Lenders handed 580 million euros ($667 million) to affected customers by the end of August, an increase of about 120 million euros since the end of March, central bank Governor Philip Lane will say at a parliamentary committee in Dublin Thursday, according to a copy of his opening remarks seen by Bloomberg. Banks identified about 38,400 affected accounts.
The central bank plans “more intrusive, targeted conduct supervision of those firms that pose the greatest potential harm to consumers,” Lane will tell lawmakers.
The roots of the issue lie with so-called tracker loans, which were closely tied to the European Central Bank’s key rate.
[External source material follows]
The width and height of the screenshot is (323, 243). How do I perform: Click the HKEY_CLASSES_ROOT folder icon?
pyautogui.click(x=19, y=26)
Such loans came into vogue before the crash that devastated the Irish economy from 2008. Bank funding costs surged as the financial system teetered on the edge of collapse, meaning such loans became loss-making as the ECB slashed interest rates. Many customers were subsequently placed on the incorrect rate.
Lane will say four of five main lenders are close to completing the redress and compensation phases, and the central bank is “exerting significant pressure” on the remaining lender to finish its process.
AIB Group Plc gained 1.4 percent to reach 4.56 euros at 9:00 a.m. in Dublin, while Bank of Ireland Group Plc rose 0.9 percent. Permanent TSB Group Holdings fell 0.9 percent.
The bank will also say the central bank has received more than 100 Brexit-related applications for authorization.
The central bank will update the committee in the statement. spokeswoman said in response to questions, declining to comment further.